(Entries for locating text and elements)
[BEGIN]

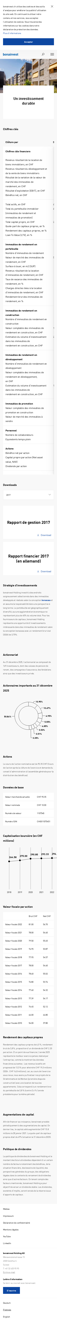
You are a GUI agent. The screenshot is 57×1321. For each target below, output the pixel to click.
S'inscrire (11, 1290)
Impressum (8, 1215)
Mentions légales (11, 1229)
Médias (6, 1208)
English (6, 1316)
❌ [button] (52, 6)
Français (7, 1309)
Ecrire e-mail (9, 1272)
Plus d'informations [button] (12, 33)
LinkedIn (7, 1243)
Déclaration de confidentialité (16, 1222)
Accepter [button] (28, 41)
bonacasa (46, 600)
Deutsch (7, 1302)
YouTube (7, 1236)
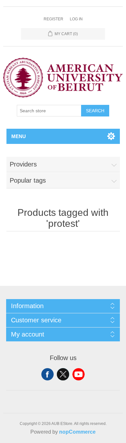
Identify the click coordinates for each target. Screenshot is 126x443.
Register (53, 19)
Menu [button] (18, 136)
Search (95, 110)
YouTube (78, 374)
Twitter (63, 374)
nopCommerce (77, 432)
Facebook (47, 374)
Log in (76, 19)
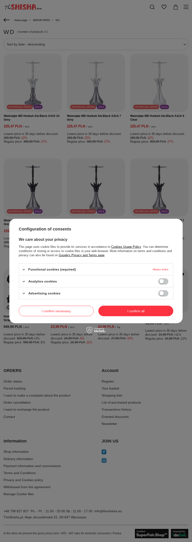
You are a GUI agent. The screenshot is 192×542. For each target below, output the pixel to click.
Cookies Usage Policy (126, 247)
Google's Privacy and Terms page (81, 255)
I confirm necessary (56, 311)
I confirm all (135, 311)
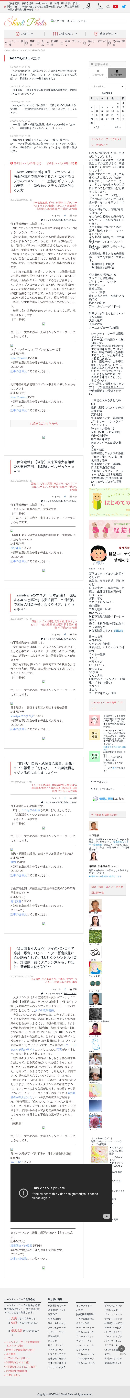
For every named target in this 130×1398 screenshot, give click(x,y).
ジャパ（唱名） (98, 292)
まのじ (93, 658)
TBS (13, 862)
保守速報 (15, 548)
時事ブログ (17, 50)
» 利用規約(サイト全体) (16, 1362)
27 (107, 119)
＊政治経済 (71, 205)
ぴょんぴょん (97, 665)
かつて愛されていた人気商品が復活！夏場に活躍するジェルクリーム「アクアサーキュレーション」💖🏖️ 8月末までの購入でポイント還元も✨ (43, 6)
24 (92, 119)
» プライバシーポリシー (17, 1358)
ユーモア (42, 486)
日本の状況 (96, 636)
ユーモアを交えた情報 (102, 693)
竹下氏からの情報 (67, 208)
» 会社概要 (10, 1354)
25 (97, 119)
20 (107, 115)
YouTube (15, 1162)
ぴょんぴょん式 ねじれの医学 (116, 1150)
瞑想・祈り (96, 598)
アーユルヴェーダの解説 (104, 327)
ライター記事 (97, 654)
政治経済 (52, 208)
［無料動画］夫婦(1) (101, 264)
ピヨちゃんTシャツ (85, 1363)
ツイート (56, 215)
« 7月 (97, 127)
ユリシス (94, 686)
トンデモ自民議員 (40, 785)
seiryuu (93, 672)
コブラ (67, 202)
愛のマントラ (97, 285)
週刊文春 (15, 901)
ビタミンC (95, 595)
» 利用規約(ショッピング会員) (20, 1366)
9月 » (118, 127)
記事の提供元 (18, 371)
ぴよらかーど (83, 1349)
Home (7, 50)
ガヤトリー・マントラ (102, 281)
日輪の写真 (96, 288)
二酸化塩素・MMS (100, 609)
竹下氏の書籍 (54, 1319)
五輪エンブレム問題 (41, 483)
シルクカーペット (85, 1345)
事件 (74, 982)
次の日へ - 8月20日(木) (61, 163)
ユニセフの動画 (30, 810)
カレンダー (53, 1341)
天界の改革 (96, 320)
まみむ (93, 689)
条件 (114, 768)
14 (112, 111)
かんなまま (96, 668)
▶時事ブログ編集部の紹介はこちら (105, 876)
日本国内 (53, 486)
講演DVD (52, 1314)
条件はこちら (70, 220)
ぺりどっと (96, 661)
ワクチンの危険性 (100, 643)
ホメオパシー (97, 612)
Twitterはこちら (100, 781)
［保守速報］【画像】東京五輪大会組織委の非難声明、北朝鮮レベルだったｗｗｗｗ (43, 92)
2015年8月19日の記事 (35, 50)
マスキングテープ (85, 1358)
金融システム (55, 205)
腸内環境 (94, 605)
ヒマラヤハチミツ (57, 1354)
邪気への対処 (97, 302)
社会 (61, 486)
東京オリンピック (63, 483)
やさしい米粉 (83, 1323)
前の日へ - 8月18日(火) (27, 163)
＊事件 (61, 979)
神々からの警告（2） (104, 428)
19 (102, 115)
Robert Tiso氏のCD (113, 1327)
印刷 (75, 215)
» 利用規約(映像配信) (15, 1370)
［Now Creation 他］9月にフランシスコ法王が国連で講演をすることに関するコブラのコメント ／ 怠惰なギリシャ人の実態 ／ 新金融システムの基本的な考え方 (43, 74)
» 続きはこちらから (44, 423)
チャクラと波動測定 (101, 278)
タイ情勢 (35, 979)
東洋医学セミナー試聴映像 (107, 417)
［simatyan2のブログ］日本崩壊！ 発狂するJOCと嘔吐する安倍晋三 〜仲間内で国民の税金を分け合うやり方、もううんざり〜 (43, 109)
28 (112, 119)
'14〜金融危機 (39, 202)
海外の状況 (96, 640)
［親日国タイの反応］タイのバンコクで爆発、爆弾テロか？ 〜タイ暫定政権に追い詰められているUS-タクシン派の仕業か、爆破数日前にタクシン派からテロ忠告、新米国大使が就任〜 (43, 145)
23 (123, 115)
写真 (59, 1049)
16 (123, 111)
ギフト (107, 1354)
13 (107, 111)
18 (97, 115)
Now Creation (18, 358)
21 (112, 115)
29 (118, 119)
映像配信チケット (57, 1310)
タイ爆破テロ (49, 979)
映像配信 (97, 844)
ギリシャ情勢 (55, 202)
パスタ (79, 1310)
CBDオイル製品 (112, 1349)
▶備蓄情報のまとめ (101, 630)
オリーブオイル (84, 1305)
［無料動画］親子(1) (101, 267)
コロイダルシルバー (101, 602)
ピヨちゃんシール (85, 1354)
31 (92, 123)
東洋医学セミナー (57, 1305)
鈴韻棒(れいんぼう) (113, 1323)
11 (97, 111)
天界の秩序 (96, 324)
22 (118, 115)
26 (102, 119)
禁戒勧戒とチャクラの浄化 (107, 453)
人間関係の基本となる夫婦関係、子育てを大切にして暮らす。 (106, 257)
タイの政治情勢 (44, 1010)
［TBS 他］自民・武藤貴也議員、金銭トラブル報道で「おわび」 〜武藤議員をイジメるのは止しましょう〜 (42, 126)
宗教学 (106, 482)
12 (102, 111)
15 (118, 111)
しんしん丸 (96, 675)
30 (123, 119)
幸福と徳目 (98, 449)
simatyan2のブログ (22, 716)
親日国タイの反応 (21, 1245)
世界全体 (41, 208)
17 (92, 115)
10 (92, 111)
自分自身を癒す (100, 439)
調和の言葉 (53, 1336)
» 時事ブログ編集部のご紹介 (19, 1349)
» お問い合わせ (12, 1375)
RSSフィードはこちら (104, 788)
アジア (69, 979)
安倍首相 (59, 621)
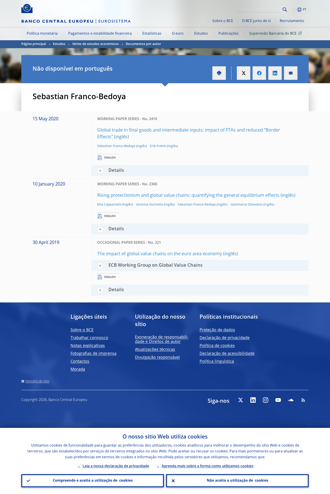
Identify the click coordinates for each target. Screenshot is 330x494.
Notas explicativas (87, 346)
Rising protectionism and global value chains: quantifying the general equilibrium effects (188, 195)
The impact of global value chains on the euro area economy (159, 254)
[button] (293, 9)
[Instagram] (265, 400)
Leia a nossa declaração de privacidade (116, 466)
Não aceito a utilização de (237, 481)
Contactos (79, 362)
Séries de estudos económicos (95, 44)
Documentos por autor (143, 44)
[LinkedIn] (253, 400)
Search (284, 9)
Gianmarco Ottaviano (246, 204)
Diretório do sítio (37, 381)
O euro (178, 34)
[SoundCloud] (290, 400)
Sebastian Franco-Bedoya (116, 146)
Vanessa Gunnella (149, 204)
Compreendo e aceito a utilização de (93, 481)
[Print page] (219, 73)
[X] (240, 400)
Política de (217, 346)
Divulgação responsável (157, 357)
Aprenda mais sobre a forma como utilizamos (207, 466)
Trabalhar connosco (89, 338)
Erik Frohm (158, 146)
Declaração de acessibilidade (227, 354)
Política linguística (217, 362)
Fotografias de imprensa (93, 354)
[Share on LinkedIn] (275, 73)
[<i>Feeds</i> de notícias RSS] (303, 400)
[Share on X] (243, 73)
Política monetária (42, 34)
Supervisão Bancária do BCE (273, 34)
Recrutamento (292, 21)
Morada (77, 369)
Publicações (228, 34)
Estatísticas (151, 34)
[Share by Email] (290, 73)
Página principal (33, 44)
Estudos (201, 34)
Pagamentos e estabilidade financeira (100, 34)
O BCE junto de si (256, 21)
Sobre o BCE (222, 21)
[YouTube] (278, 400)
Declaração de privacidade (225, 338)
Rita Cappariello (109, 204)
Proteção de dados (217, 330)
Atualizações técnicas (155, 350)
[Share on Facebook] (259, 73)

[END]

Copy out word for word the rows starting with the line containing "Séries de estudos económicos (95, 44)" and going on through the line containing "Sebastian Franco-Bedoya (116, 146)".

Séries de estudos económicos (95, 44)
Documentos por autor (143, 44)
[LinkedIn] (253, 400)
Search (284, 9)
Gianmarco Ottaviano (246, 204)
Diretório do sítio (37, 381)
O euro (178, 34)
[SoundCloud] (290, 400)
Sebastian Franco-Bedoya (116, 146)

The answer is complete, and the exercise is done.